Incoming Kansas governor Sam Brownback has made some appointments to his economic team. Two of the appointments illustrate why Kansans need to maintain a cautious watch on Brownback as he takes over the governor’s office. A third gives us hope that the Kansas budget can be fully understood and managed.
The major mistake made by the new governor is retaining Deb Miller as Kansas Secretary of Transportation. Miller promoted the very expensive and largely unneeded highway plan that passed the legislature and was signed by the governor. She also promotes the expansion of passenger rail service in Kansas, which is a very expensive proposition that will be used by very few people.
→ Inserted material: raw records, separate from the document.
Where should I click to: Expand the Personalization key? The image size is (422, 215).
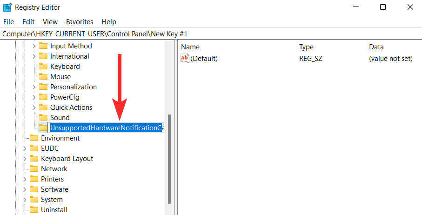[x=34, y=87]
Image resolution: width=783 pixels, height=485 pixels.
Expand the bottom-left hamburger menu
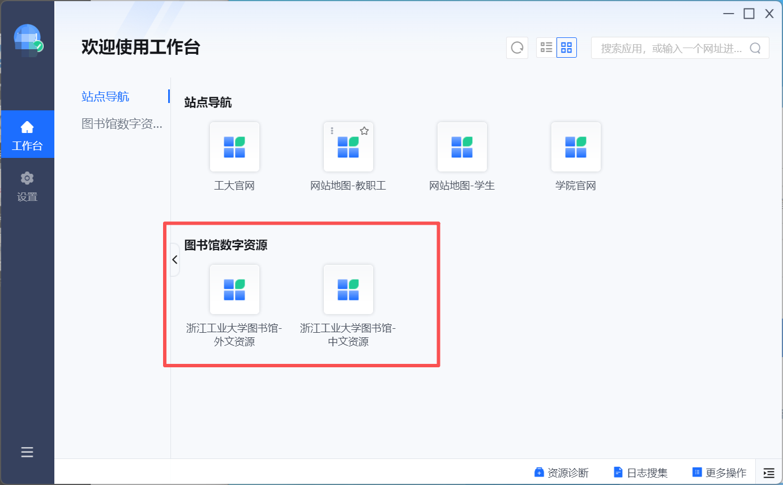[27, 452]
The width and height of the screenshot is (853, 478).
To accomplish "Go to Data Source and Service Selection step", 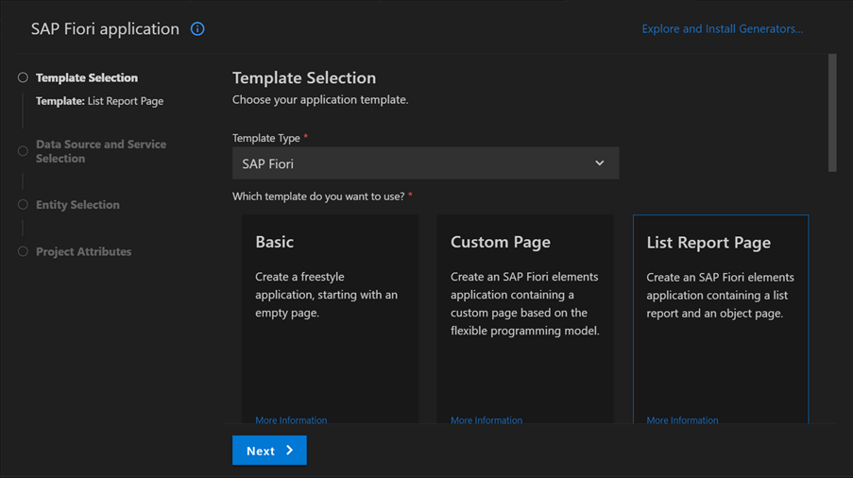I will click(101, 151).
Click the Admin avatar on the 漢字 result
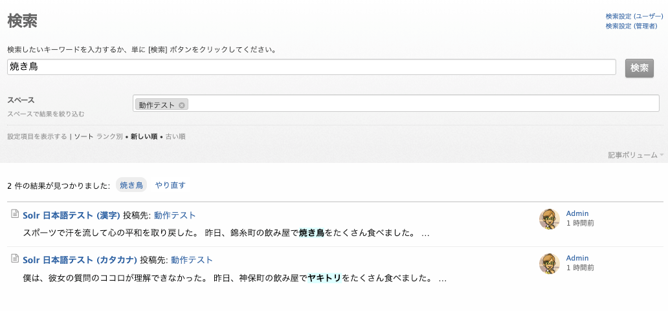 click(x=549, y=219)
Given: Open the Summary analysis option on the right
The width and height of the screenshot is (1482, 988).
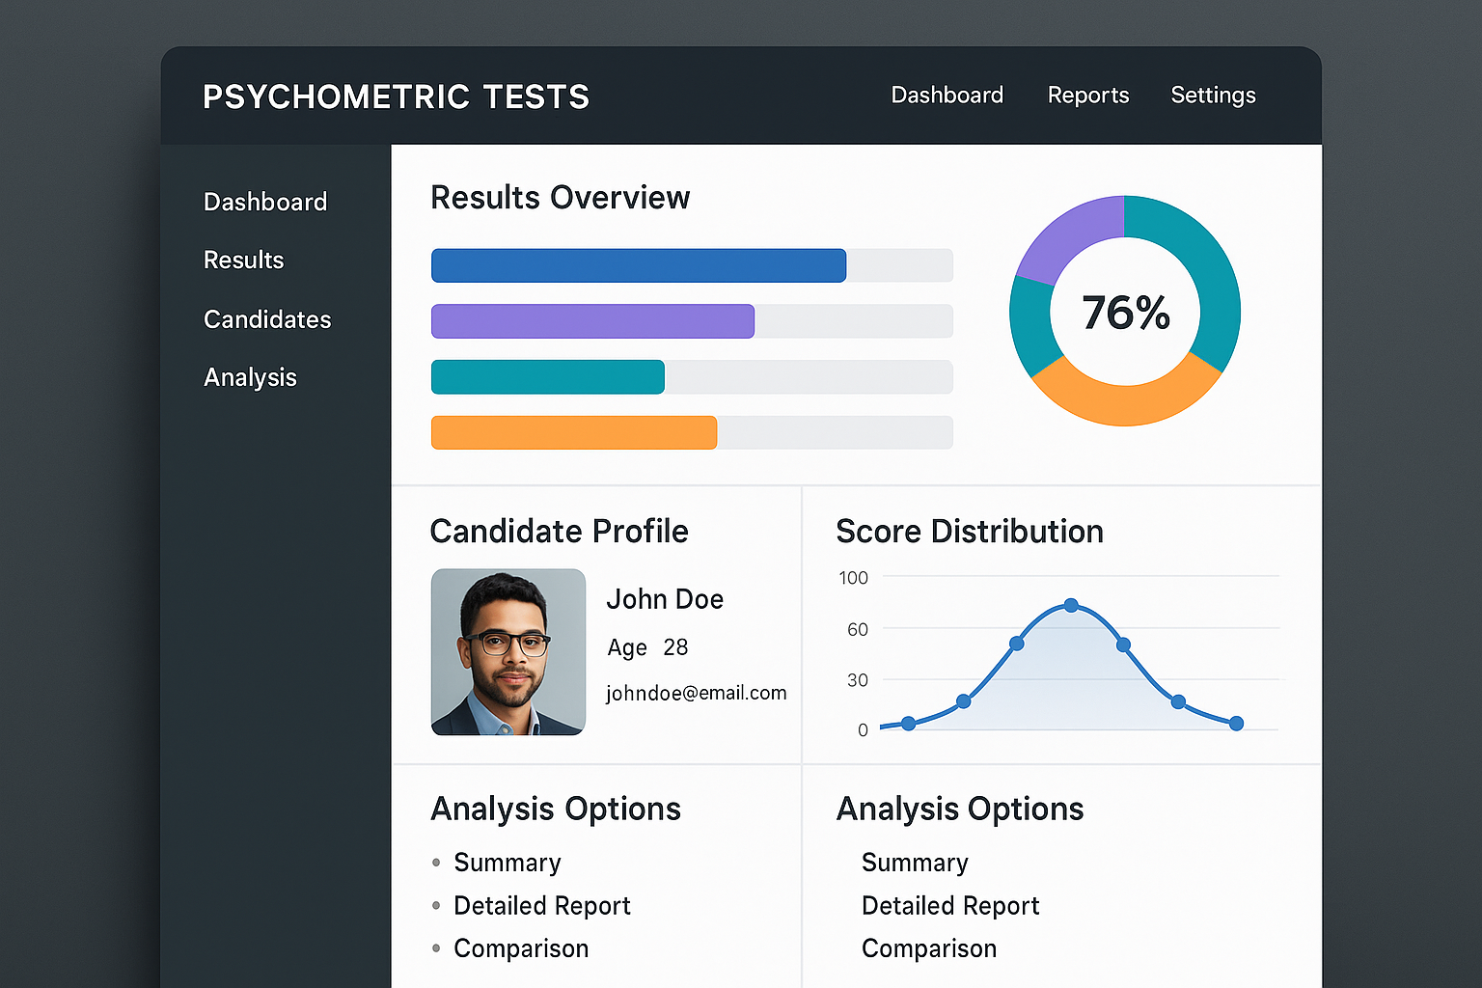Looking at the screenshot, I should pyautogui.click(x=915, y=863).

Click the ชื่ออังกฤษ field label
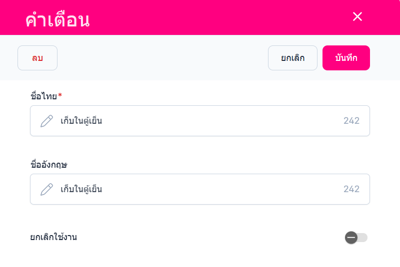49,165
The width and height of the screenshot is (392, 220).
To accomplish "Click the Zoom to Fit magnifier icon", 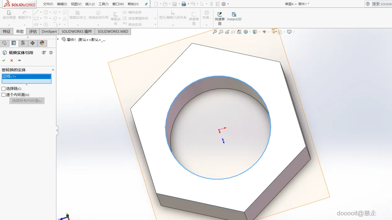I will pyautogui.click(x=215, y=32).
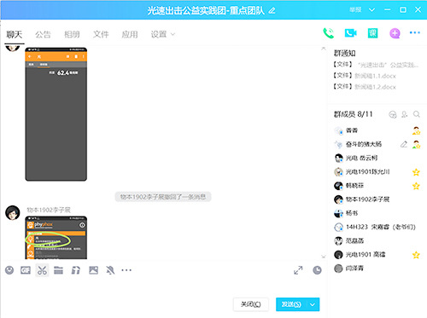Screen dimensions: 427x318
Task: Open the emoji picker
Action: tap(9, 270)
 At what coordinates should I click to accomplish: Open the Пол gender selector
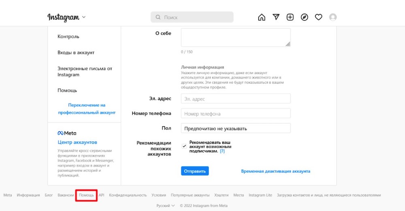coord(236,128)
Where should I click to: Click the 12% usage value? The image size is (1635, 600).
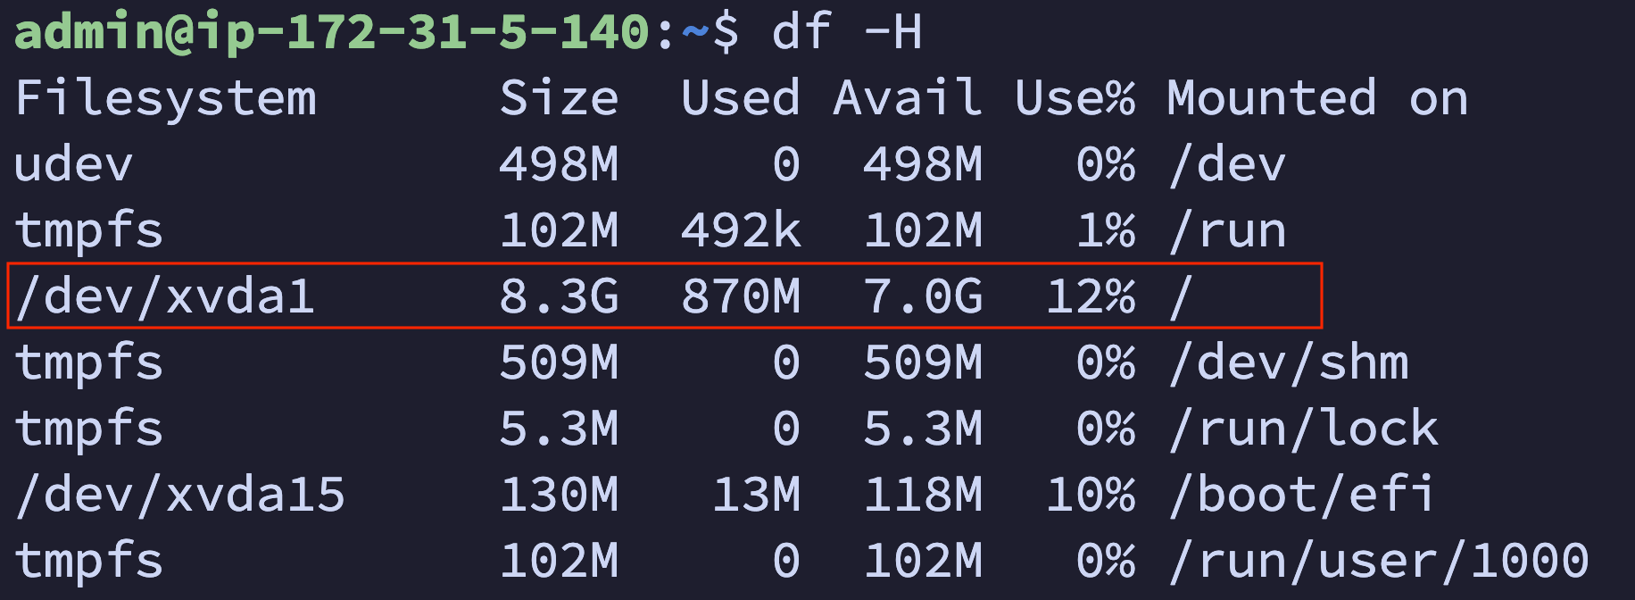click(1090, 296)
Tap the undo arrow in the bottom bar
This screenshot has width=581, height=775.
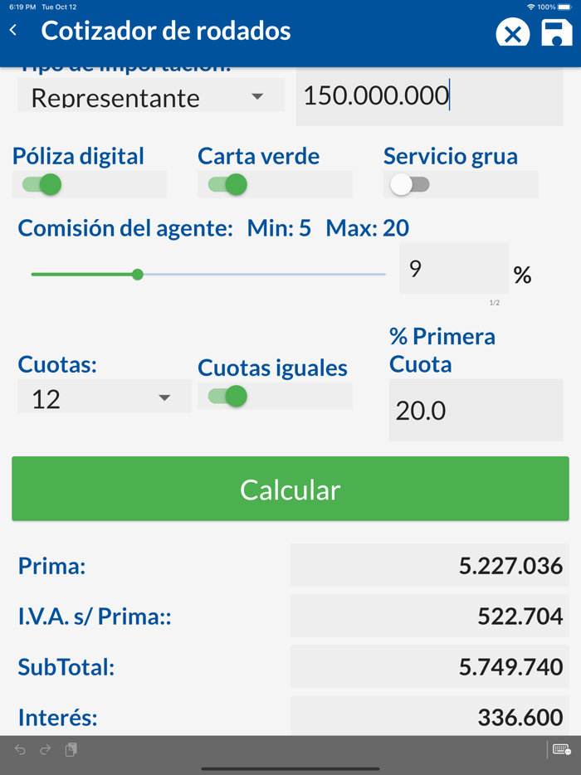(x=18, y=749)
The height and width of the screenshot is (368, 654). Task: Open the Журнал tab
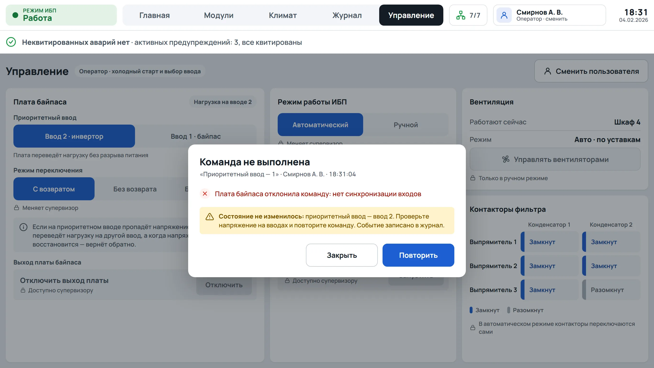pyautogui.click(x=347, y=15)

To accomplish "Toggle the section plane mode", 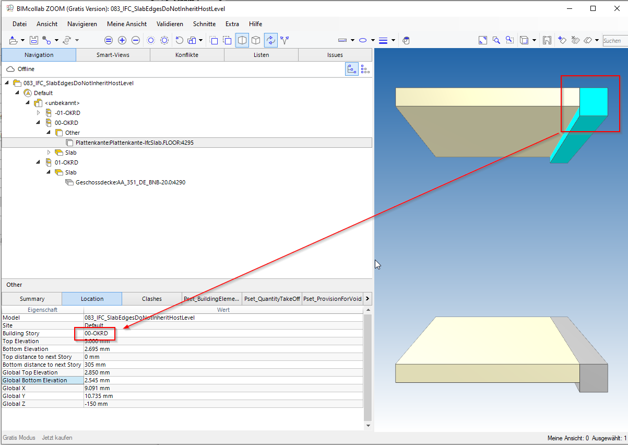I will pos(242,40).
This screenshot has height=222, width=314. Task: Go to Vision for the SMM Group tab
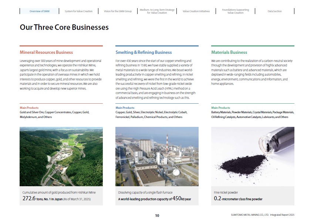(x=118, y=11)
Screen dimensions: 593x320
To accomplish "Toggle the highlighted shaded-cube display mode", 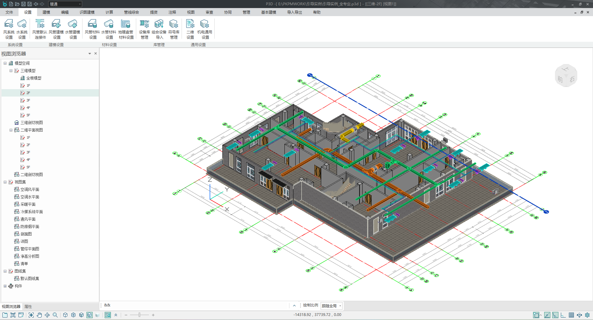I will pyautogui.click(x=89, y=315).
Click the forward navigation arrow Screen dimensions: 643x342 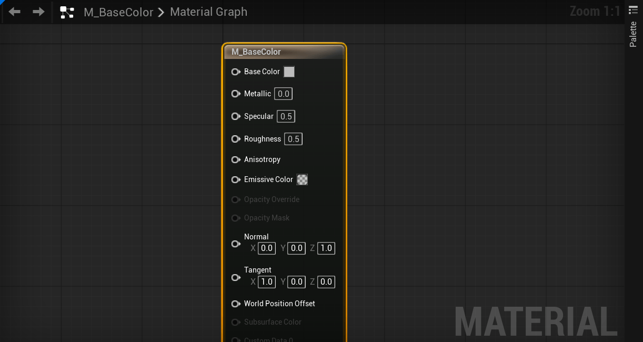[x=38, y=12]
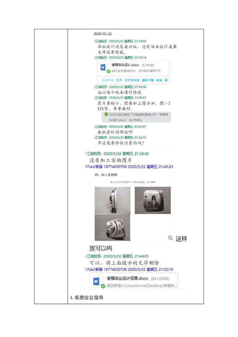Click 重新下载 on file card
Screen dimensions: 238x337
point(148,80)
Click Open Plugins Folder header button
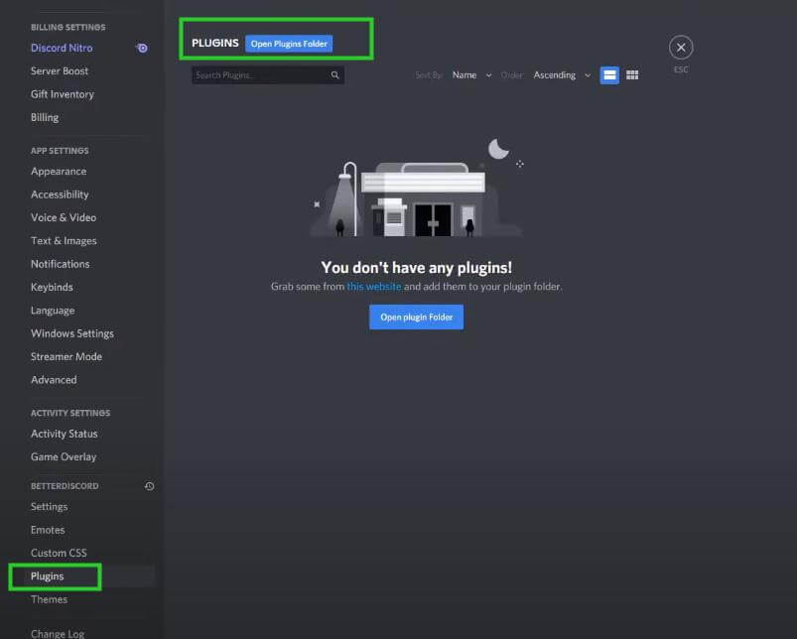 click(289, 44)
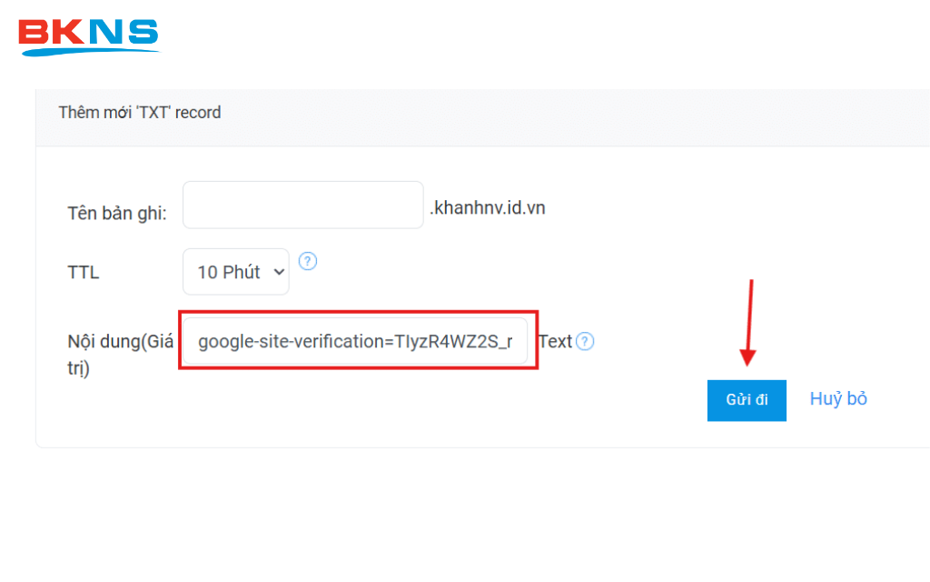Click the BKNS logo
The image size is (930, 582).
click(88, 35)
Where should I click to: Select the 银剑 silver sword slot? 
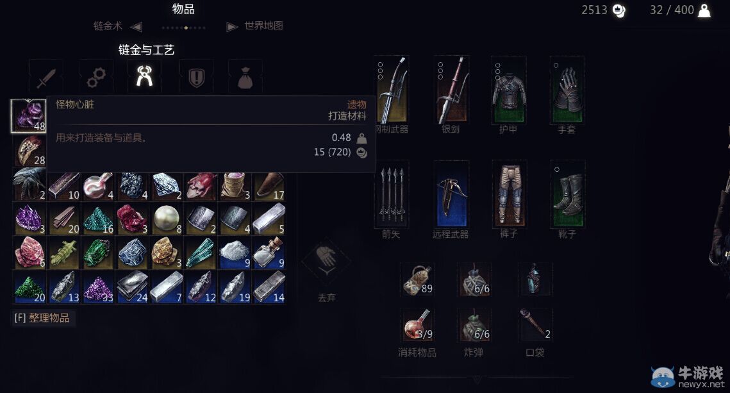(x=451, y=90)
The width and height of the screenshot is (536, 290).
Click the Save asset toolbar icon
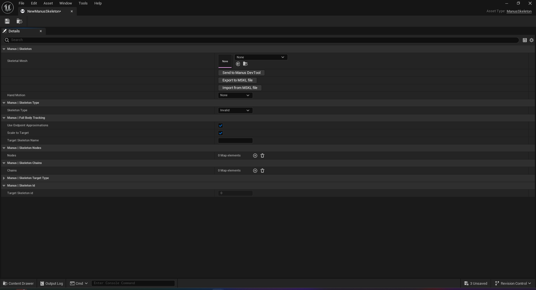[7, 21]
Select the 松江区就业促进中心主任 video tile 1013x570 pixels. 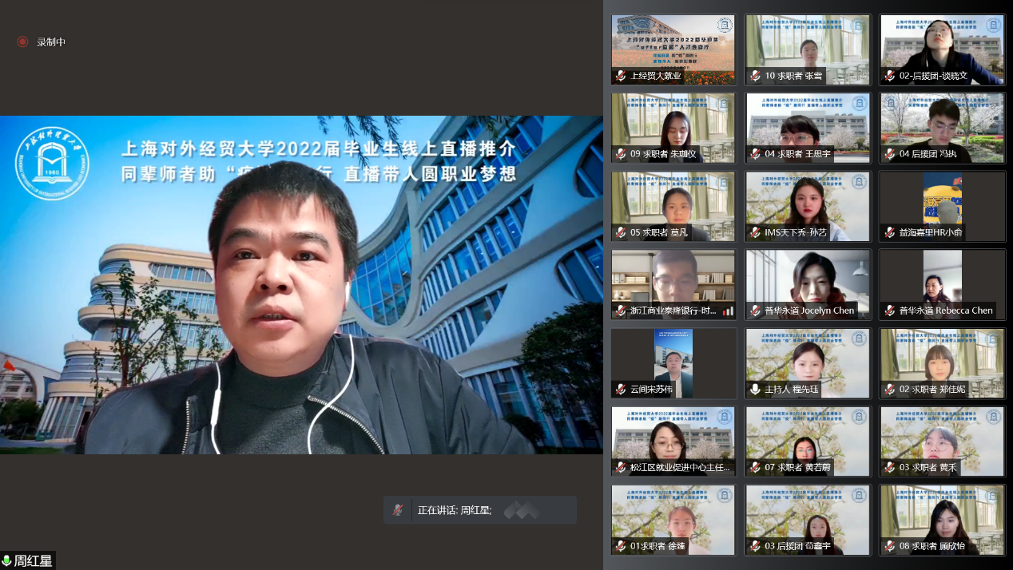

An appointment that has both positive and negative aspects is that of Nick Jordan to be Kansas Secretary of Revenue. Jordan served in the Kansas Senate for several terms where he earned a moderate-to-conservative voting record, based on my assessment of ratings from the Kansas Taxpayers Network. The most troublesome aspect of Jordan’s legislative career is his shepherding of the Kansas Economic Growth Act. This legislation greatly expanded the power of the state to engage in large-scale economic intervention. It’s all in the name of growing the economy of Kansas, which is a noble and desirable goal. But the legislation presumes that government knows how to grow an economy better than markets do, which is a false presumption.
The very pleasant surprise is the appointment of Steven J. Andersonas Budget Director. He has worked to develop model budgets for Americans for Prosperity. He also prepared a document titled Analysis of State Unencumbered Fund Balances in Kansas for the Kansas Policy Institute.